Please count how many lines in the entries below contain the string "perform", matching case exactly. Reply with the number alone.

++++++++

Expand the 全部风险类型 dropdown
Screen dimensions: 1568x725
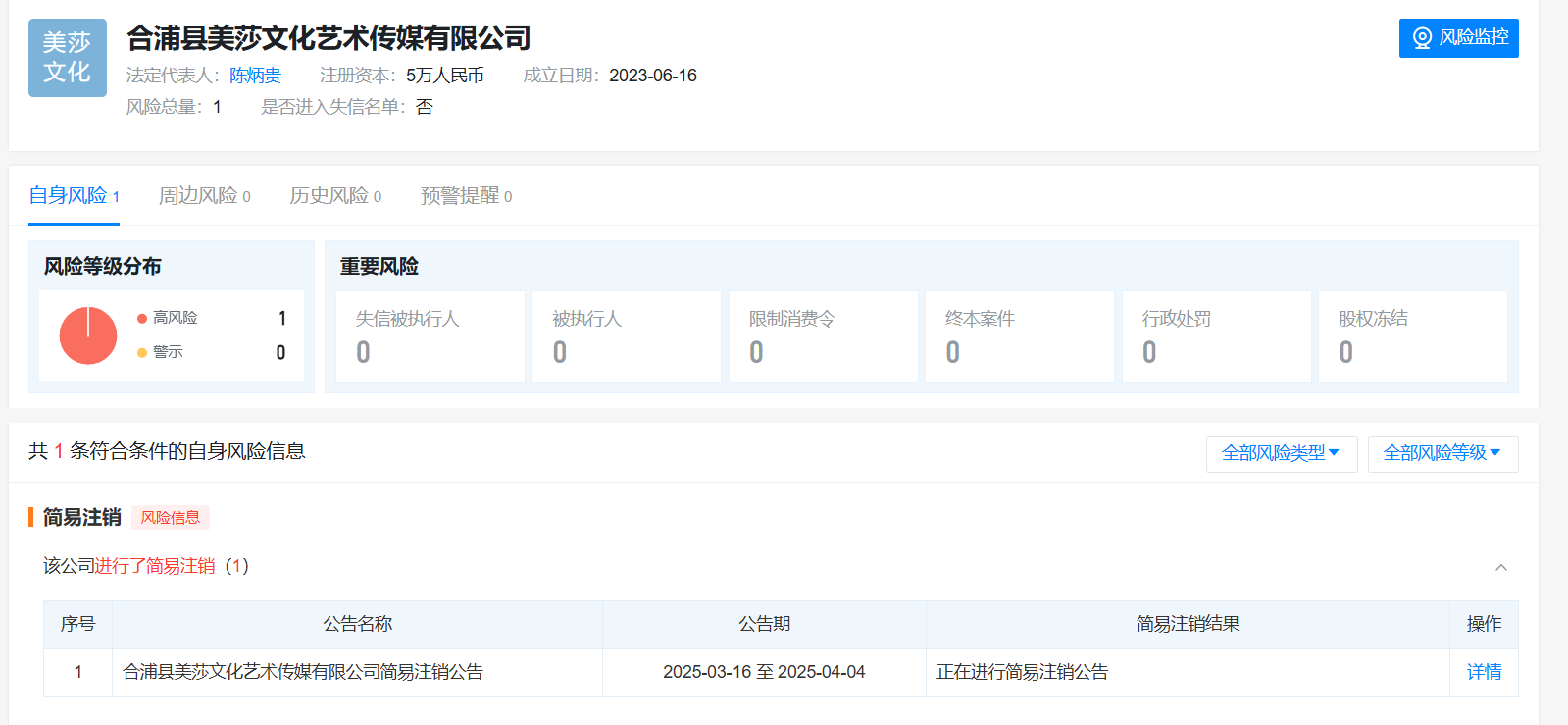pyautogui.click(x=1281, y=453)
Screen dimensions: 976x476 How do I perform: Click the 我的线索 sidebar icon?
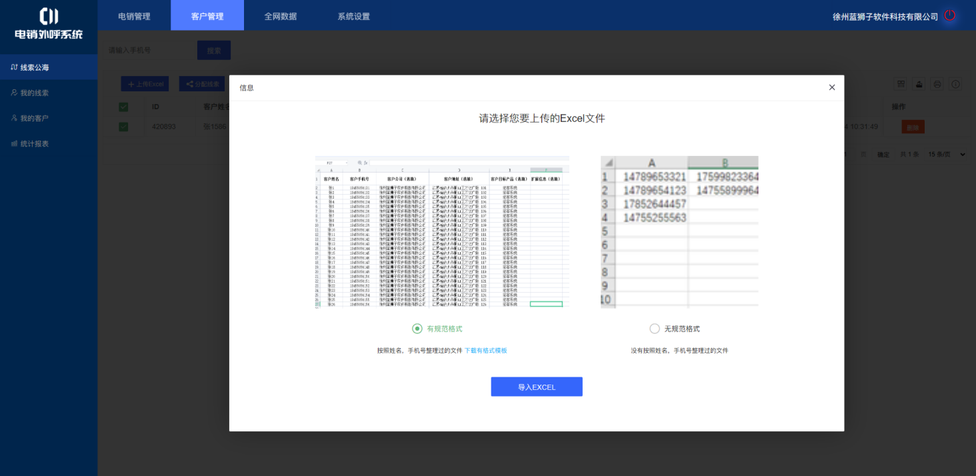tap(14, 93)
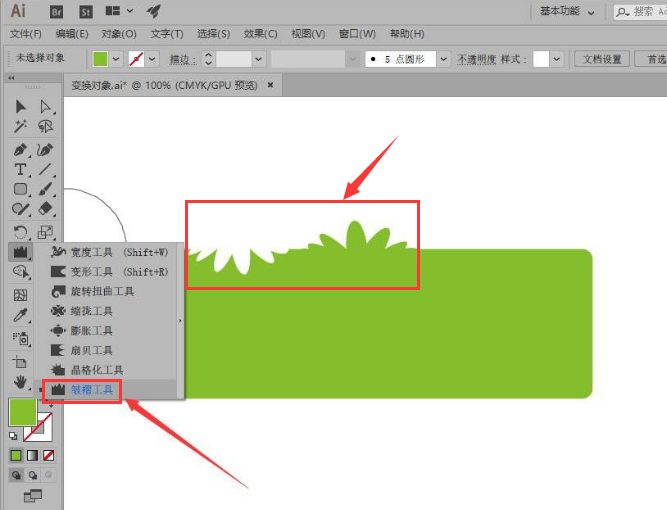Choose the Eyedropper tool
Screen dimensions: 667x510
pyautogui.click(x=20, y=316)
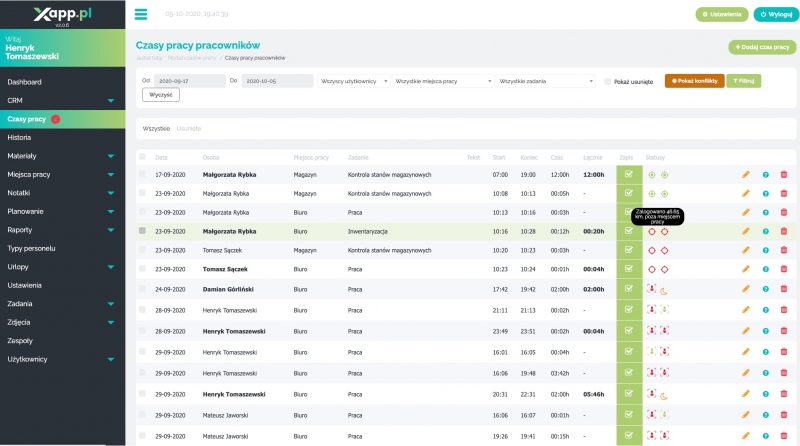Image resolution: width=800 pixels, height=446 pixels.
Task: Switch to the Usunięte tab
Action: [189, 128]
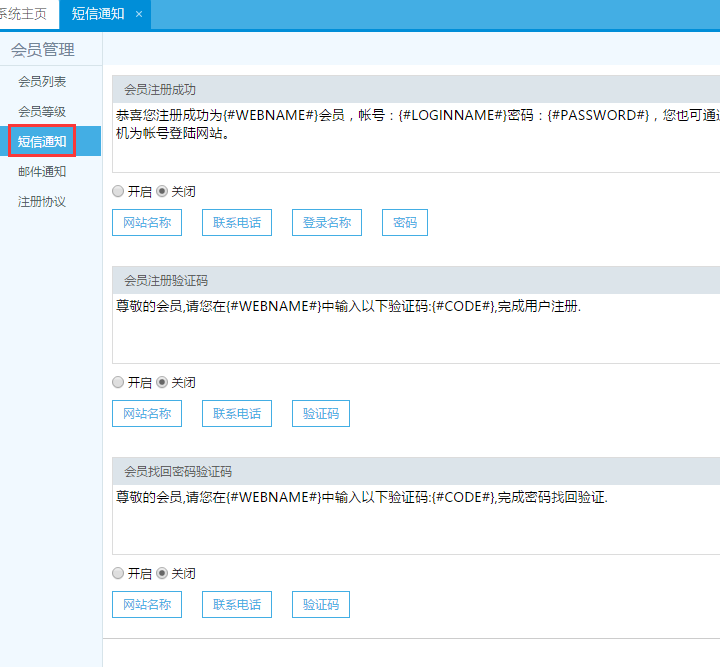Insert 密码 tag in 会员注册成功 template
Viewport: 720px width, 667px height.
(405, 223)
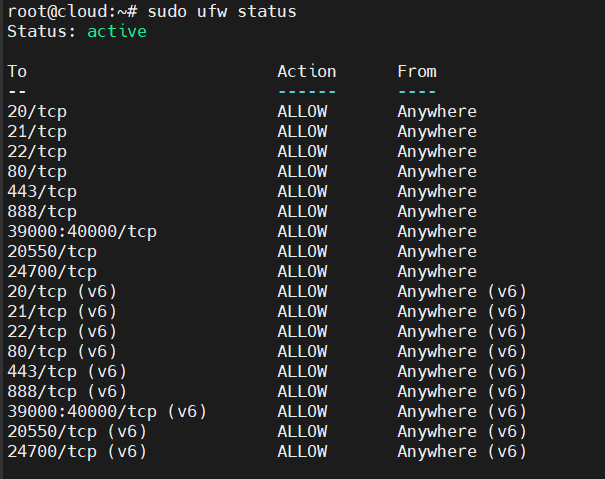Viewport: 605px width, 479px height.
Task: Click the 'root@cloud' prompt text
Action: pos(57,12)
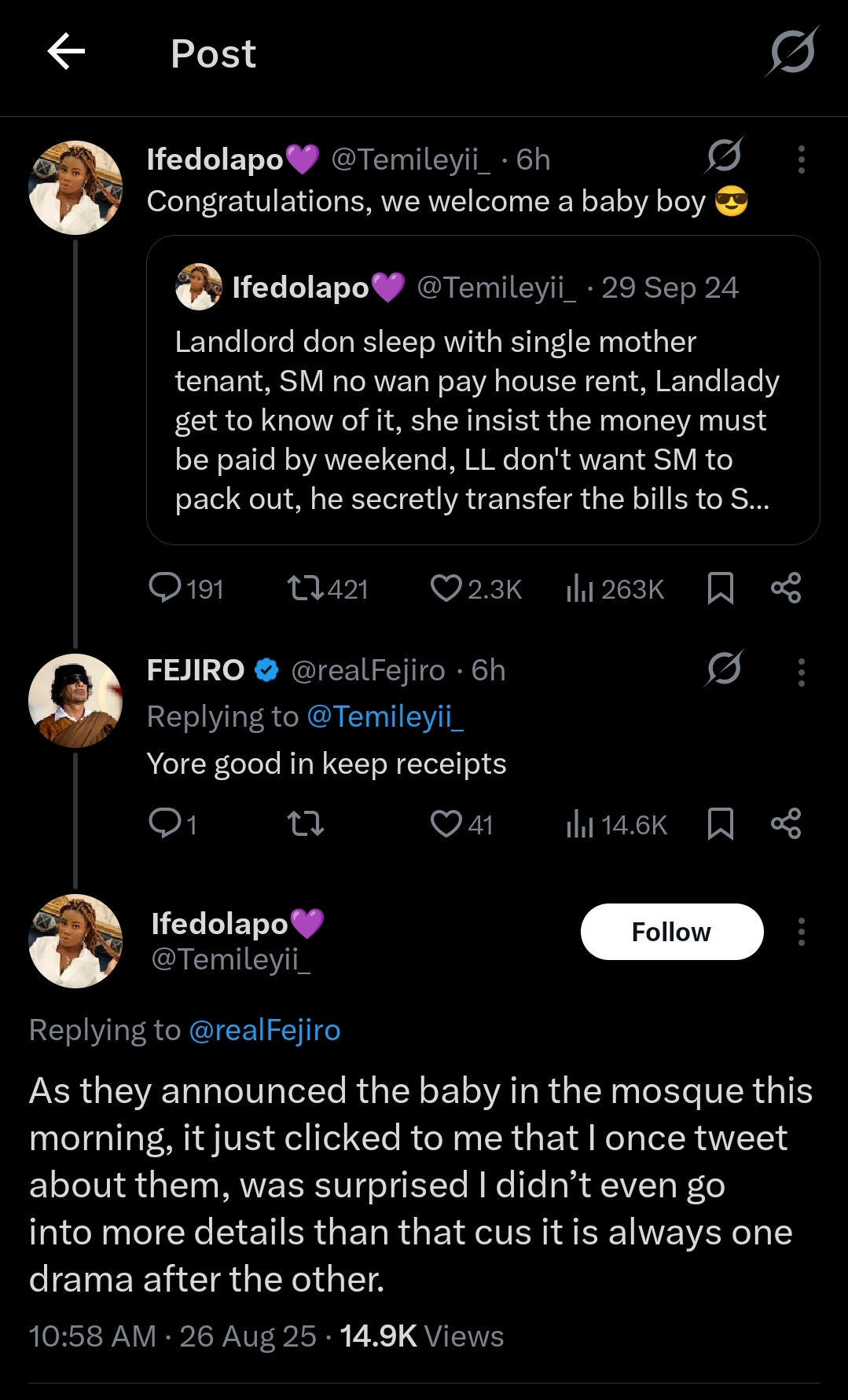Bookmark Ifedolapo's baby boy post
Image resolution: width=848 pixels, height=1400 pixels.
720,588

++++++++

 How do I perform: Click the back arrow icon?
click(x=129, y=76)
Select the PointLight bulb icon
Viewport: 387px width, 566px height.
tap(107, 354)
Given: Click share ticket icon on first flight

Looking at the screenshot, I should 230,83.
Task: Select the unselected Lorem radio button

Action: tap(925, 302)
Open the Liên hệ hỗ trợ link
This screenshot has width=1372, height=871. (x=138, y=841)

++++++++

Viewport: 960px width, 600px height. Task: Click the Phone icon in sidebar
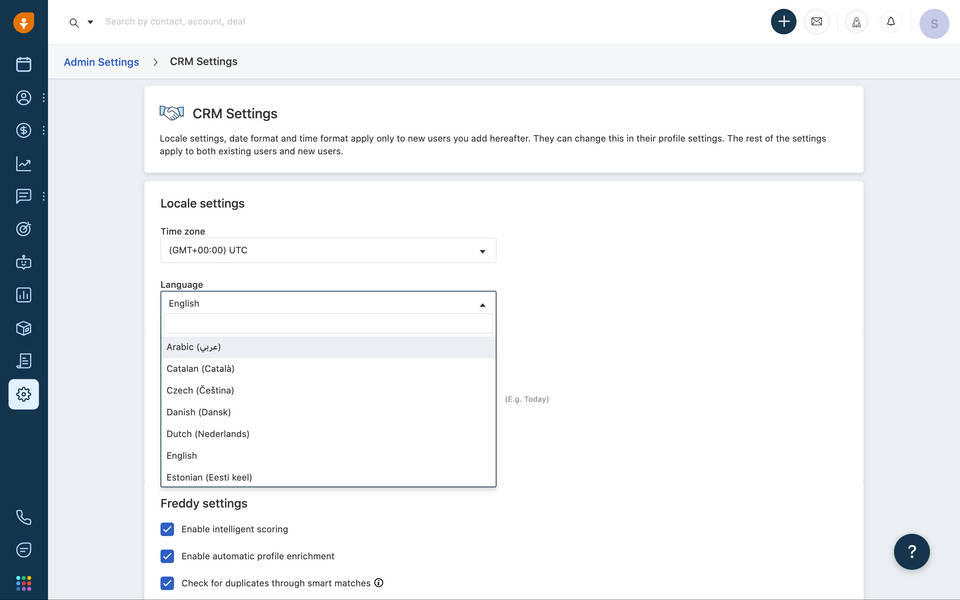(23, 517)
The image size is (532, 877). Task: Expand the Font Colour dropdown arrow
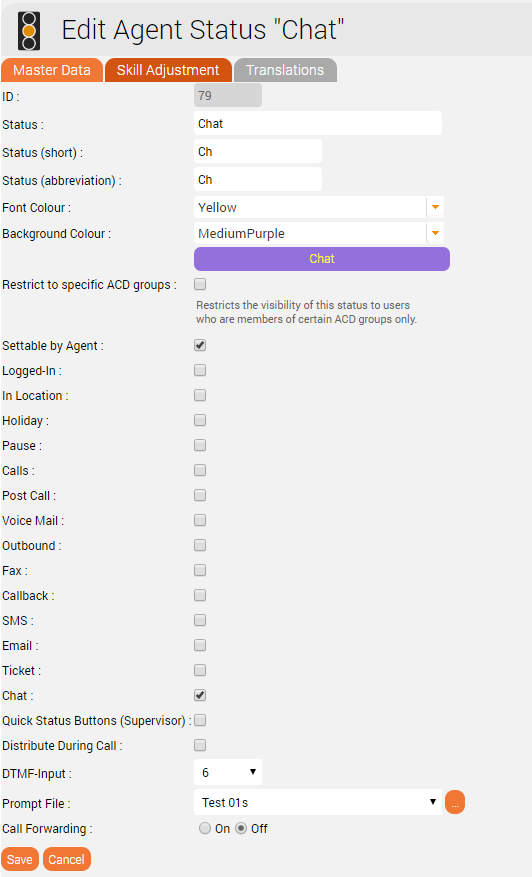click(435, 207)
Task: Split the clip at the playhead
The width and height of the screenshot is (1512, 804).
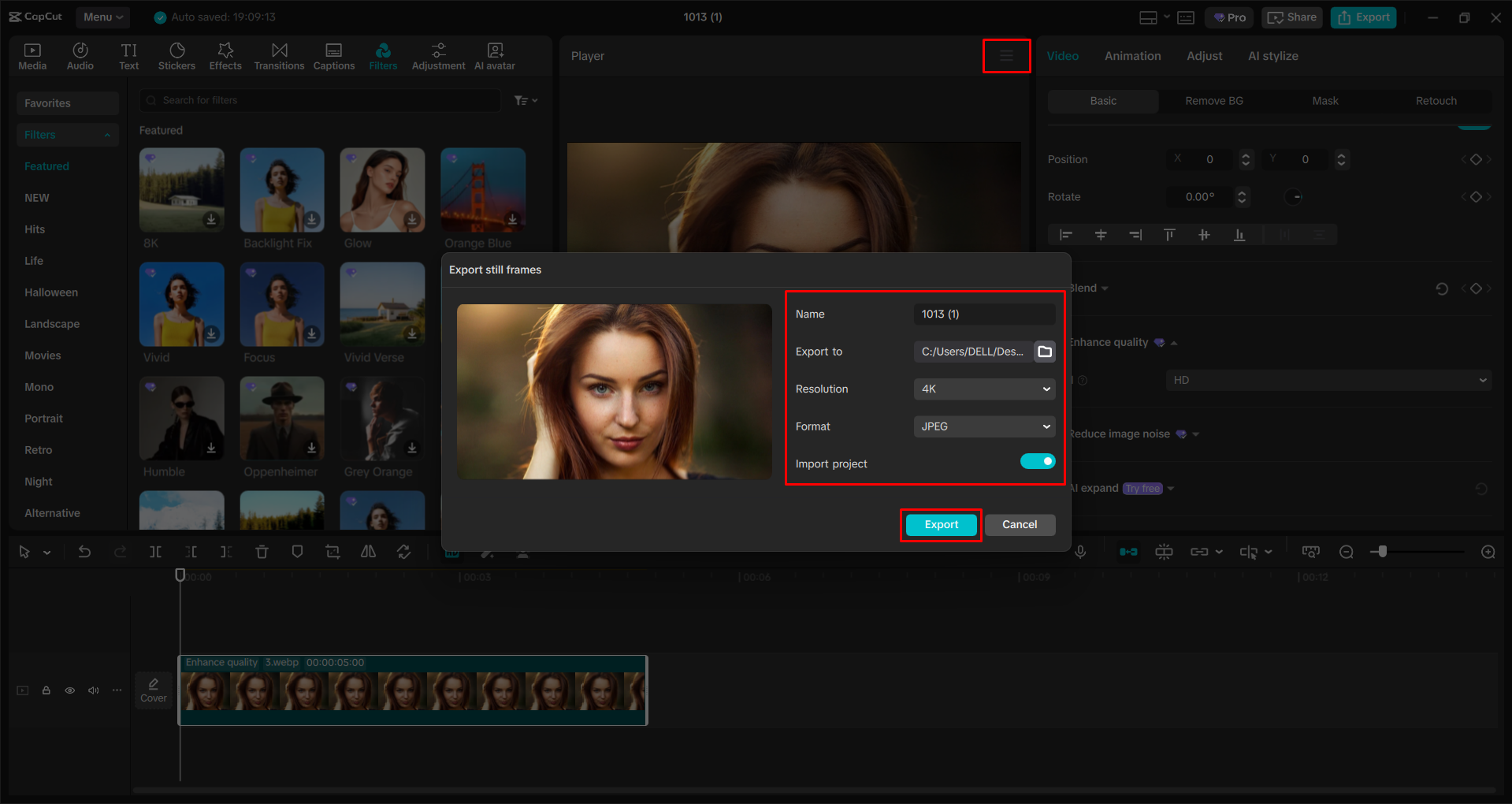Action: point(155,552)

++++++++

▶ _Task result_: 2